Text section:
########################################

Sustainable Human Development in the Twenty-First Century is a component of Encyclopedia of Human Resources Policy, Development and Management in the global Encyclopedia of Life Support Systems (EOLSS), which is an integrated compendium of twenty one Encyclopedias.
The volume of Human Development examines the state and nature of human development and identifies factors that determine its promotion for the twenty-first century. A general goal, since the ultimate goal for human development is to enhance the quality of human life. However, the concept “quality of human life” is not well defined. It is determined by a set of interrelated factors that cut across many disciplines with varied perspectives and paradigms. These include the prevailing culture, health status, economic performance, technological development, political and social conditions, the building of human capacity and capabilities, and institutional development on the local and global levels. For example, in an environment characterized by a better quality of human life, it is expected that people will be able to lead long and productive lives. They are also expected to enjoy good health, have access to knowledge and educational opportunities, and be treated by all with respect, in a socially equitable and dignified manner. In the sphere of political economy, they are expected to have the opportunity to participate in governance decisions that affect their lives and the community in which they live; and to have the potential to earn sufficient income to supply themselves with adequate nutrition, shelter, and other material and aesthetic needs. Furthermore, people are expected to maintain a sustainable environment and equitable social contracts across space and generations, especially in the context of the evolving global governance.

########################################

Provided data:
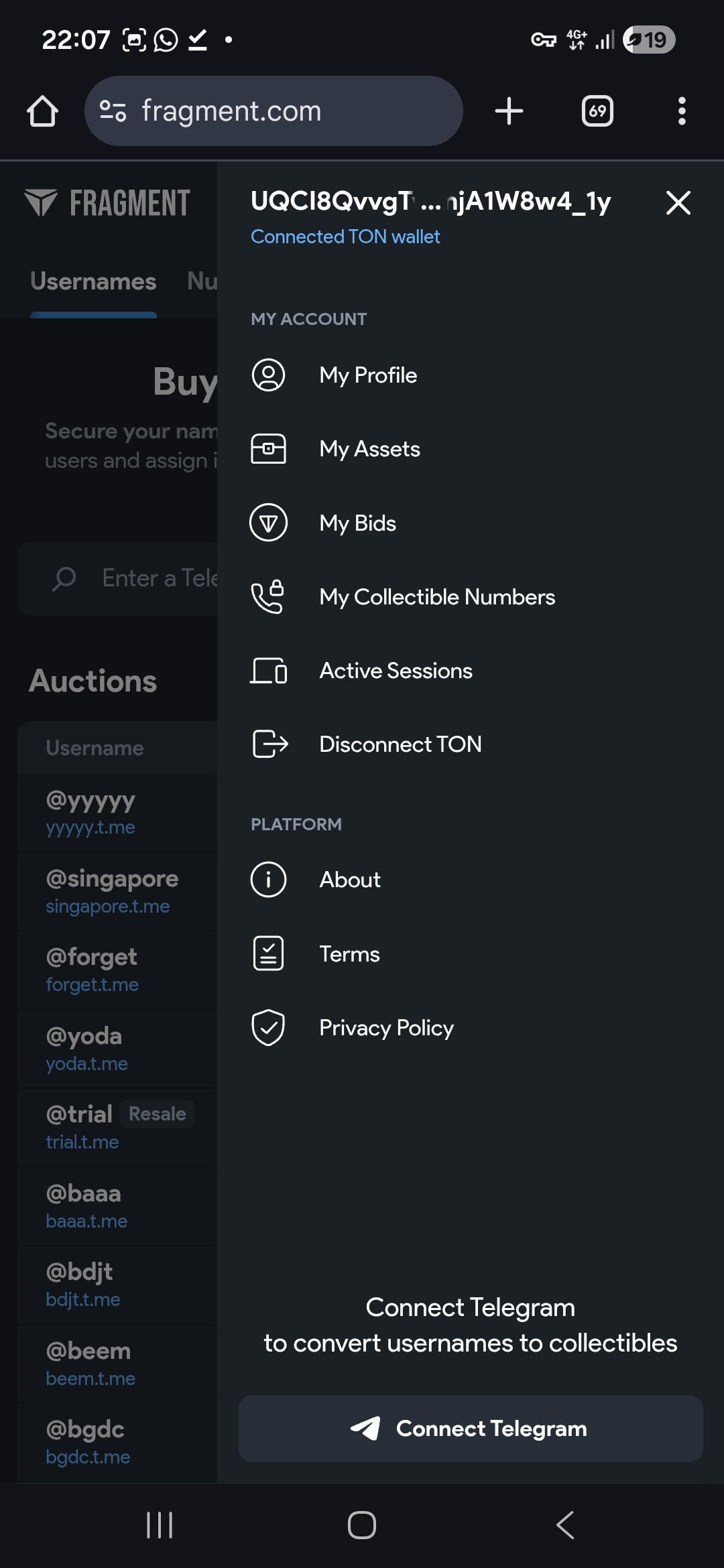Go to the browser home page

[42, 111]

########################################

Exercise 1:
According to the passage about sustainable human development, how many encyclopedias make up the Encyclopedia of Life Support Systems?
Exercise 2:
From the passage about sustainable human development, quote the part that opens with the words containing "Sustainable Human Development" and closes with "twenty one Encyclopedias.".
Rely only on the passage about sustainable human development and not on the data.

Worked solution 1:
Twenty-one encyclopedias.

Worked solution 2:
Sustainable Human Development in the Twenty-First Century is a component of Encyclopedia of Human Resources Policy, Development and Management in the global Encyclopedia of Life Support Systems (EOLSS), which is an integrated compendium of twenty one Encyclopedias.